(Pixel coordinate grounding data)
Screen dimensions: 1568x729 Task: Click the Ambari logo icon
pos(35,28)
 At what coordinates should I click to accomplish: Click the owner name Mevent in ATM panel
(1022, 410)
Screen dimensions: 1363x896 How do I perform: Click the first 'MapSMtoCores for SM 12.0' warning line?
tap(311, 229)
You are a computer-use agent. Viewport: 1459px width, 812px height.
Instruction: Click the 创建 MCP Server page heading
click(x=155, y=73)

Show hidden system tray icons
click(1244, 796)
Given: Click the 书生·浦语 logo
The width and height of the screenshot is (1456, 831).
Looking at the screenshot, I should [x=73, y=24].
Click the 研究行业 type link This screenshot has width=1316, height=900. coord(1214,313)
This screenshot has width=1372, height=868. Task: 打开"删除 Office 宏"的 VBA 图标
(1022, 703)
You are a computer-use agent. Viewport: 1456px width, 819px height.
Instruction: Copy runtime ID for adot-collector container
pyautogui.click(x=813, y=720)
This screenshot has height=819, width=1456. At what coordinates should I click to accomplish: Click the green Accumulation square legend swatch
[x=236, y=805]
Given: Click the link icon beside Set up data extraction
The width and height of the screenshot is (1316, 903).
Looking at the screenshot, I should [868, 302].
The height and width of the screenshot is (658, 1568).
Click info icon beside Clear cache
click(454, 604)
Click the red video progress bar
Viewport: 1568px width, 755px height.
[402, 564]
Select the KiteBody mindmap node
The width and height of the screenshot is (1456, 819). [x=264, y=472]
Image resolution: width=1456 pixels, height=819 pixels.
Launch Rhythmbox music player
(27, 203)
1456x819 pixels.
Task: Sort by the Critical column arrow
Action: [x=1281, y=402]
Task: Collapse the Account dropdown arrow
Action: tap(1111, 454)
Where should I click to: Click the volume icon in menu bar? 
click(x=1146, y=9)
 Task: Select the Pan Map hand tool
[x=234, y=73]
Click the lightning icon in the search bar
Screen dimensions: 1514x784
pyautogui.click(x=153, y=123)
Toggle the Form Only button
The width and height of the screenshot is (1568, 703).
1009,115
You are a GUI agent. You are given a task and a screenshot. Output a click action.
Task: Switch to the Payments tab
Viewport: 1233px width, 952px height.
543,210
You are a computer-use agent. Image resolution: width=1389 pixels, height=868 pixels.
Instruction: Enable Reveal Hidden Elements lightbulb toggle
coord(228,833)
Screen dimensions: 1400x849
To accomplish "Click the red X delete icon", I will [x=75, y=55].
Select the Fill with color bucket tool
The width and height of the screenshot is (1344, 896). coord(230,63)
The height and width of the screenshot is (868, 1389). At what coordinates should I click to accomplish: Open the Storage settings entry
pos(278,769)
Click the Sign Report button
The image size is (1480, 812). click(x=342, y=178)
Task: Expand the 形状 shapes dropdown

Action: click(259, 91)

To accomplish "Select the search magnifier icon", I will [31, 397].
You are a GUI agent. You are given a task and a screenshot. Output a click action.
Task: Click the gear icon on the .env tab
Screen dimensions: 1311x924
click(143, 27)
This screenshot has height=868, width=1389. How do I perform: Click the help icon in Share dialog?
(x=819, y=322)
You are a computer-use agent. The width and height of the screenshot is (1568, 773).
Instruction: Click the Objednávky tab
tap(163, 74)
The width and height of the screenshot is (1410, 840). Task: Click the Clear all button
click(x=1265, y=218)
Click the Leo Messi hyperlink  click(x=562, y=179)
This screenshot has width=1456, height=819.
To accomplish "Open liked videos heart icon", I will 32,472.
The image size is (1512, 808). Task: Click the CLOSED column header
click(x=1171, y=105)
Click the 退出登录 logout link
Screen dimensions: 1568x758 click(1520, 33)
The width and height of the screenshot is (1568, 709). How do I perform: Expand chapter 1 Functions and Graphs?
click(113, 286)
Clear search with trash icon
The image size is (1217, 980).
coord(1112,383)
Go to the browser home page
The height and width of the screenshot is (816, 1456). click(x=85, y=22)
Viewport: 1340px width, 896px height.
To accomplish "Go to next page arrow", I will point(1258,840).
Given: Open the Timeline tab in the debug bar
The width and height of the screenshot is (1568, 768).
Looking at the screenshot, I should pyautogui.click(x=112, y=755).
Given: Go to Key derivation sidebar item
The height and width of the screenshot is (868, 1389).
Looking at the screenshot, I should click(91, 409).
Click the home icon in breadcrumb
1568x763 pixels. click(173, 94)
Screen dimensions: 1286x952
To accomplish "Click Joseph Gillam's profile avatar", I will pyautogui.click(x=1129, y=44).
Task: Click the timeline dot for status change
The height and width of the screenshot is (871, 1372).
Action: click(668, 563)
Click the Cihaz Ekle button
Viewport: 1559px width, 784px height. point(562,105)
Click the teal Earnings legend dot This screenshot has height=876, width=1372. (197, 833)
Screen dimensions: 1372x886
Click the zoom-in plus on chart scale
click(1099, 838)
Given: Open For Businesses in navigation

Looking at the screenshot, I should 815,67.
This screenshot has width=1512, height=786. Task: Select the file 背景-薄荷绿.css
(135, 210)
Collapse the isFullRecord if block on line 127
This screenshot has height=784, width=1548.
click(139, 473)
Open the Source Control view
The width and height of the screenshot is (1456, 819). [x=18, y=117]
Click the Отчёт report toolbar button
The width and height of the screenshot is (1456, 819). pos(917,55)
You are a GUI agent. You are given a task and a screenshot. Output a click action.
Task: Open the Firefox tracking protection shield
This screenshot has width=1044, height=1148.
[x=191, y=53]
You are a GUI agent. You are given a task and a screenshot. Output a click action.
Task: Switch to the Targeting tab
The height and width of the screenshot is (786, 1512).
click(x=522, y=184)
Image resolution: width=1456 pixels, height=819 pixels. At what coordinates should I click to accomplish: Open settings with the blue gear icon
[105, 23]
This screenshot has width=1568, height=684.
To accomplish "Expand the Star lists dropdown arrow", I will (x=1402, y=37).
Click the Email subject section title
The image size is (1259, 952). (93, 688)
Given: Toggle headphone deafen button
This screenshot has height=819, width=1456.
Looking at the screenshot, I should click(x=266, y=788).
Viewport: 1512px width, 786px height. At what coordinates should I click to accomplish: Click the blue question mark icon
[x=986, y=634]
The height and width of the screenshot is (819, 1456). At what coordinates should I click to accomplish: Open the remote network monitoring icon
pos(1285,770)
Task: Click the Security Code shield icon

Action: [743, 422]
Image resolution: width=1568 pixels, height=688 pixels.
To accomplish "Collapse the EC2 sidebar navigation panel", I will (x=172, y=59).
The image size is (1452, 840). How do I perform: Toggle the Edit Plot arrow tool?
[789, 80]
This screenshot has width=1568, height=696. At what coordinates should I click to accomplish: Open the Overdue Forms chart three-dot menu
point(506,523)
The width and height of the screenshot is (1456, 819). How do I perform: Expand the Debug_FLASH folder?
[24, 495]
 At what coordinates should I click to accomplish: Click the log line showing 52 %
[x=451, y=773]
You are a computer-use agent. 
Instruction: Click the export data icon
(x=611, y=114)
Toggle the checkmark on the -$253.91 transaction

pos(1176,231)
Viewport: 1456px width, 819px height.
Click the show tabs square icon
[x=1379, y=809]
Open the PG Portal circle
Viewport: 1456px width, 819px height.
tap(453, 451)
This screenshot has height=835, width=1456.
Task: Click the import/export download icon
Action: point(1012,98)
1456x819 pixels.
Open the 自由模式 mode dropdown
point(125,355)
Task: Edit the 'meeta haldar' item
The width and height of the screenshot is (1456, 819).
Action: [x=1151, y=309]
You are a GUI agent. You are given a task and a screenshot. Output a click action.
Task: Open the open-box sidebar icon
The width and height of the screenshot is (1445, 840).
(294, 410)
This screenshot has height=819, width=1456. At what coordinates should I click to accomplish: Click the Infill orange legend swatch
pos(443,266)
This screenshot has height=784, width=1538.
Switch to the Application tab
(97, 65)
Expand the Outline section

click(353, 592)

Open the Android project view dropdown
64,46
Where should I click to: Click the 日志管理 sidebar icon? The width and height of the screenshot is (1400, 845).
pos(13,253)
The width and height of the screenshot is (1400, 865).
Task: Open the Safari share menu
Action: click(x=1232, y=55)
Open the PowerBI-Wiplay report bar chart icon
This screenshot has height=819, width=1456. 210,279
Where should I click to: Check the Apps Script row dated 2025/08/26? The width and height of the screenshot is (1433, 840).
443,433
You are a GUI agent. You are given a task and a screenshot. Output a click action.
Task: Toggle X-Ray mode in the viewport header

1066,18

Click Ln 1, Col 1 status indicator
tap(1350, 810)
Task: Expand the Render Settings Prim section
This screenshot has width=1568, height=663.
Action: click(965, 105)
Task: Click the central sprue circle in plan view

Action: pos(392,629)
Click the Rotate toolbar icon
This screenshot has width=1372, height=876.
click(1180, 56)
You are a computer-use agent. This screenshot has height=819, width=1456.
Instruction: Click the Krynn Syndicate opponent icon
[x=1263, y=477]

__Your instructions__
Reproduce exactly the line bearing "Click the Rotate toolbar icon" and all the lines that come after it in the records above; add nothing.

__Exercise answer__
Click the Rotate toolbar icon
This screenshot has width=1372, height=876.
click(1180, 56)
You are a computer-use agent. This screenshot has height=819, width=1456.
Instruction: Click the Krynn Syndicate opponent icon
[x=1263, y=477]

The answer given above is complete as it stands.